The commit event: it’s a commit count problem

log file sync is the wait a session sits in after COMMIT, while LGWR flushes its redo to the online log and posts it back. The instinct — “high log file sync means slow redo disk, buy SSD” — is the single most common wait-event misdiagnosis, and it’s usually wrong. The tell is the comparison: log file sync (Commit class, a foreground wait) versus log file parallel write (System I/O class, LGWR’s background write). LFPW is just the pure I/O slice; LFS is LFPW plus LGWR scheduling, queueing, and the post-back round trip. If average LFS ≈ average LFPW, the redo I/O genuinely is the bottleneck — then faster, dedicated redo storage helps. But if LFS ≫ LFPW, the disk is fine; the time is going to commit frequency (row-by-row COMMIT in a loop, each one forcing a synchronous write + post) or to LGWR being starved of CPU. The fix for the common case is free: batch the commits. Move COMMIT out of the loop, use array DML, commit per logical unit of work — routinely a 10–100x reduction with zero hardware change. Always compare the two averages before you touch storage.

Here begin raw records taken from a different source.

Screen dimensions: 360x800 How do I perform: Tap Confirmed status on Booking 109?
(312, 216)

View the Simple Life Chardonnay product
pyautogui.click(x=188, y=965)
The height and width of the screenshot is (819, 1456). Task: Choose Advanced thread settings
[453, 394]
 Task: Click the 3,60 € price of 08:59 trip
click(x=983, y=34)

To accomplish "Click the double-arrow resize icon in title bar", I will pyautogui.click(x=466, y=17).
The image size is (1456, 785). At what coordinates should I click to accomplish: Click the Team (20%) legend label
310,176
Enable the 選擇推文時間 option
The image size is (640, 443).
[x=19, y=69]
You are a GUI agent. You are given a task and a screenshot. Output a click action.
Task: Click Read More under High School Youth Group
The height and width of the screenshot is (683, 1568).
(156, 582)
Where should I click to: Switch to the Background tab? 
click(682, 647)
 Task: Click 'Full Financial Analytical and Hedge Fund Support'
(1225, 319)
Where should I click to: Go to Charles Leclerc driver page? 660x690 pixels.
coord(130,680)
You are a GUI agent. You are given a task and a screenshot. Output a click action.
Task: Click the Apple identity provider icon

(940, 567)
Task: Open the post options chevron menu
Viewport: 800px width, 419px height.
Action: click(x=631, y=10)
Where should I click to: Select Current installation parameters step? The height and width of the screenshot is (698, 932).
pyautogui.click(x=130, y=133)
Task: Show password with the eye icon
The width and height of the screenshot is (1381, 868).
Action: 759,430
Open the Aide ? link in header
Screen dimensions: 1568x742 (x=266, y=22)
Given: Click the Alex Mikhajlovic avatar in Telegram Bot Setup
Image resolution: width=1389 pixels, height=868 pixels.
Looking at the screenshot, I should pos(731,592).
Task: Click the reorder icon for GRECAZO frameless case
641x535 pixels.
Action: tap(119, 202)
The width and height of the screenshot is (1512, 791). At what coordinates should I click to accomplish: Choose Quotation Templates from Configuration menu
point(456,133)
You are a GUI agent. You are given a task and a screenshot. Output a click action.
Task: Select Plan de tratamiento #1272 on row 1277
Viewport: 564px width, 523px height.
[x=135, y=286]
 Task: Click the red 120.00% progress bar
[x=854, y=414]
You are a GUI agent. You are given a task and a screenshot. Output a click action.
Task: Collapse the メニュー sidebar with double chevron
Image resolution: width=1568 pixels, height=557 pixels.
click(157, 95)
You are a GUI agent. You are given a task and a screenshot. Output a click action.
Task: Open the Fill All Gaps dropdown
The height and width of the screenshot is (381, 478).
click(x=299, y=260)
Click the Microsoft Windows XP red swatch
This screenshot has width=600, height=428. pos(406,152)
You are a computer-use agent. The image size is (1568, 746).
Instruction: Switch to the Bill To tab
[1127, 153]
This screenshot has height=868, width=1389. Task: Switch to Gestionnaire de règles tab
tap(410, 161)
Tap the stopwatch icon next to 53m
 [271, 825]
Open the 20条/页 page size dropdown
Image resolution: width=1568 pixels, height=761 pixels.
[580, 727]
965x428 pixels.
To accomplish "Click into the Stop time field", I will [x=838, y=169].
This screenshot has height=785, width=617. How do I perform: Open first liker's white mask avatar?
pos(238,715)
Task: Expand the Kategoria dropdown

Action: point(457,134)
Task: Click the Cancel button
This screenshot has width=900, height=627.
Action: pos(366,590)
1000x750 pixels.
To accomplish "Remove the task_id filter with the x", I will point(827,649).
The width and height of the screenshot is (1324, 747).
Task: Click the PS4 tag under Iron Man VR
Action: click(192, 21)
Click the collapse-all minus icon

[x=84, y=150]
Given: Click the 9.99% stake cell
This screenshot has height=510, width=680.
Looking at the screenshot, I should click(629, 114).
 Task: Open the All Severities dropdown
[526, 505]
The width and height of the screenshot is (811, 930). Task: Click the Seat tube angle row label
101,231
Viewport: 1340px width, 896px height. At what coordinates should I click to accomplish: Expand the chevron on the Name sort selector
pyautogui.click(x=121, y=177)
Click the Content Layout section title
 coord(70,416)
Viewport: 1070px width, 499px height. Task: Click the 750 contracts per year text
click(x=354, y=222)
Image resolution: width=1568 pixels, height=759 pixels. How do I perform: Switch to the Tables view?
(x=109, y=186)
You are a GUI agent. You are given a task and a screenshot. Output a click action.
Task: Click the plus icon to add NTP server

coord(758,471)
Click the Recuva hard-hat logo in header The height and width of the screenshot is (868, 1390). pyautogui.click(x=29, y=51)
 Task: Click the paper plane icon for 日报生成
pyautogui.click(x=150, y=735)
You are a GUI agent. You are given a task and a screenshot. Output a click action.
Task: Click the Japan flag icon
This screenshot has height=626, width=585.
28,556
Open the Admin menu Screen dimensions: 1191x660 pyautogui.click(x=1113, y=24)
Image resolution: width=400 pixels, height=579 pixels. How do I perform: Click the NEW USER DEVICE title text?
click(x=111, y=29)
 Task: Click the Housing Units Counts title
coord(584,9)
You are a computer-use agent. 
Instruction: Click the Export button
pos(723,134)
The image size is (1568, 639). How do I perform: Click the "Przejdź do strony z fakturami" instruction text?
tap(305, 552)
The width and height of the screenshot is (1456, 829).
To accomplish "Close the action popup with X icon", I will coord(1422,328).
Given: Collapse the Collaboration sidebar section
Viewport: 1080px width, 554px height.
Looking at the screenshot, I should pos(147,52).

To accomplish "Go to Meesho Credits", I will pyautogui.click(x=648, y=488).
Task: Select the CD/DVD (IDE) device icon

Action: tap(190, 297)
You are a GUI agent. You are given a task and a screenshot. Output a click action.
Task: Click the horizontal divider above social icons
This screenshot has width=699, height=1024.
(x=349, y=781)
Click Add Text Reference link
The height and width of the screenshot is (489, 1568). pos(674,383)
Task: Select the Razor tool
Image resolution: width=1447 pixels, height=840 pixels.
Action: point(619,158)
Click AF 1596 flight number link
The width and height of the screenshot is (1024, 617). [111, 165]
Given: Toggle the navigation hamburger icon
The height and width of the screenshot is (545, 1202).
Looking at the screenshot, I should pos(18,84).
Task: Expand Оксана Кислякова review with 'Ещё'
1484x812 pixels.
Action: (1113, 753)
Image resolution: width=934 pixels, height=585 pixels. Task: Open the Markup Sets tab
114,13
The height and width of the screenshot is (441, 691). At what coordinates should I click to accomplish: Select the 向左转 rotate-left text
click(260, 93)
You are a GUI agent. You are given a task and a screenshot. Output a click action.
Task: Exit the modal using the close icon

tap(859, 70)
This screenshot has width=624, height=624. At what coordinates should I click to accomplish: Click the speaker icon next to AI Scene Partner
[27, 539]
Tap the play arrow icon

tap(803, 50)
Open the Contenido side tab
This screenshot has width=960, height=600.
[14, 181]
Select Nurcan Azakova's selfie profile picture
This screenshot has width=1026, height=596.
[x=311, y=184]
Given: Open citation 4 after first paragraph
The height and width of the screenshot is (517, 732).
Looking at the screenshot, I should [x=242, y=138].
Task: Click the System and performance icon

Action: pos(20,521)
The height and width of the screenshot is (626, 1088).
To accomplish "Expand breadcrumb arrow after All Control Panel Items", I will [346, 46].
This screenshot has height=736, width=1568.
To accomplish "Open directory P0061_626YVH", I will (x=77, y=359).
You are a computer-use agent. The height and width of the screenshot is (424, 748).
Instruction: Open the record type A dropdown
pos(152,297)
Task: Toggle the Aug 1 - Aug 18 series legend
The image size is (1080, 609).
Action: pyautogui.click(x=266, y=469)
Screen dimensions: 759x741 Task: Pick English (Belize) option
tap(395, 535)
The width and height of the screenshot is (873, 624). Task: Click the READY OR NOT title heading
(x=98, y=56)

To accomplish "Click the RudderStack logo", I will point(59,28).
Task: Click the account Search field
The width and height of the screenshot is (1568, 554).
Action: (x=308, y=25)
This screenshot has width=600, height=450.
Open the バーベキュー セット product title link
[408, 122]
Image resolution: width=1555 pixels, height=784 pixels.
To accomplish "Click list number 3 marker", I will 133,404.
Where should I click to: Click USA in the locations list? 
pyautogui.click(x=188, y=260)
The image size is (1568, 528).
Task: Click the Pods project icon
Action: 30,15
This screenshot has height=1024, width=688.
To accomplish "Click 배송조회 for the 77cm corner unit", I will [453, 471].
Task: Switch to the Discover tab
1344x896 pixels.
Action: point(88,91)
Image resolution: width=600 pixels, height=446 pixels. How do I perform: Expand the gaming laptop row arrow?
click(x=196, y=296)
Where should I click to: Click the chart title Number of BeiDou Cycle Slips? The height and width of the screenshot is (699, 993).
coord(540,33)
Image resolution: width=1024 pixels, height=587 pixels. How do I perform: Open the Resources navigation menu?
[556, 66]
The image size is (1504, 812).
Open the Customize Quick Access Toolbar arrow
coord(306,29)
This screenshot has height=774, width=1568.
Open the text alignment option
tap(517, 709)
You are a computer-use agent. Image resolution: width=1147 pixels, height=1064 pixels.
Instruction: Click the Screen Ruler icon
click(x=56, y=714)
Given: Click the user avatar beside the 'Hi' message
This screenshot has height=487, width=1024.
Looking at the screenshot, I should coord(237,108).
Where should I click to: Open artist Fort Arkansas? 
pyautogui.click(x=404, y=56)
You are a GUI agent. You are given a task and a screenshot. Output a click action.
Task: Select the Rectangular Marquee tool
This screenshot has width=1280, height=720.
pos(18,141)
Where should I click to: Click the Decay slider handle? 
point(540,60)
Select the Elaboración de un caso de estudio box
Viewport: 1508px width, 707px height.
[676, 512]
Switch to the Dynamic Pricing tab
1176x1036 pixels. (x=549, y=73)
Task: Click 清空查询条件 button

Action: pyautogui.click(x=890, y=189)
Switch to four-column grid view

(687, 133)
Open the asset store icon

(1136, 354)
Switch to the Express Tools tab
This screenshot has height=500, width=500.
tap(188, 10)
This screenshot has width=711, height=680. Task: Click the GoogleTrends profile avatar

The concurrency cluster: serialize on the same thing

The Concurrency family is a set of “something else has it, wait your turn” events. buffer busy waits means a session can’t pin a block because another session already has it pinned mid-modification — intra-cache contention, not disk. The classic shape is a hot block: concurrent inserts to the same block or segment header, or a monotonically increasing primary key hammering the right-hand leaf of its index. Its User-I/O cousin read by other session is when you want a block another session is currently reading in — also a hot-block symptom, not a SAN problem. And latch: cache buffers chains is almost always a SQL problem wearing a latch mask: a statement doing far too many logical reads against a hot block. You don’t add latches and you rarely fix it by growing the cache — you fix the SQL.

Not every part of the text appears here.